Fending Off Dementia -- New Scientist Podcast -- Bio, Soc
Imagine that staying mentally active could help fend off dementia. A 2005 New Scientist podcast goes into the details of research on this subject.
You know, though the benefits of conventional mental exercise doesn't always get the press (or the controversy) of human augmentation research (like genetic engineering), challenging mental activity seems to be extremely useful in maintaining your mental abilities as you age. Just as regular exercise is an obvious way to maintain your physical health. And a good diet seems to be a means of achieving both ends.
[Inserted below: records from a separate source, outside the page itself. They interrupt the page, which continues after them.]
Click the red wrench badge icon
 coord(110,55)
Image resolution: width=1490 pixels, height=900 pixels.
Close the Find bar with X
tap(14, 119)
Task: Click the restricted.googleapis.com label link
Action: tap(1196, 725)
It's worth adding... this kind of "acceptable" human augmentation, using conventional means, helps point out just how blurry the line can be between mundane fitness and educational goals and dramatic human enhancement. How, really, do you make a clear distinction between the two if using accelerated learning methods like faster reading and Image Streaming, non-invasive technologies such as floatation/sensory deprivation tanks, and non-drug supplements such as vitamins, ginseng and ginkgo biloba can, in aggregate, help make you far, far smarter than you were before?
What happens if you don't stop at "okay" and make yourself "better than well?"
And how do we classify you (or celebrate you, or scorn you) if your methods fall outside of accepted definitions of human augmentation?
The point to remember is that not every life-or-death therapy or radical human transformation has to come from overt technological modification. A human can be dramatically modified -- made, in the view of some, "Not Human" -- without drugs, cybernetics, genetics or complete bodily recomposition. And in fact, we may end up with many humans who have strayed across that line before we know where we intend to draw it.
As Alice said in Wonderland, "Curioser and curioser."